◆ **Material supplied**:
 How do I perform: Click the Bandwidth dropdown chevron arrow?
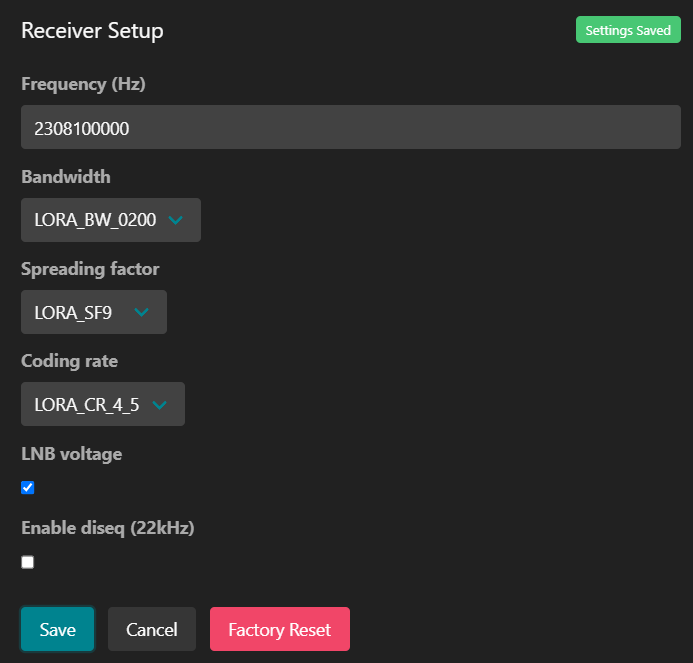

==

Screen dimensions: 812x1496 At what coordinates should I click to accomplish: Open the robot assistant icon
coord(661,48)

* * *

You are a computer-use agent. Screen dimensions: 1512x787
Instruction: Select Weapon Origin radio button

◆ **Exercise**:
Copy out the part of the listing that begins with the line containing "You are a computer-use" and ends with the line containing "Instruction: Select Weapon", keeping both of those lines.

◆ **Full output**:
You are a computer-use agent. Screen dimensions: 1512x787
Instruction: Select Weapon Origin radio button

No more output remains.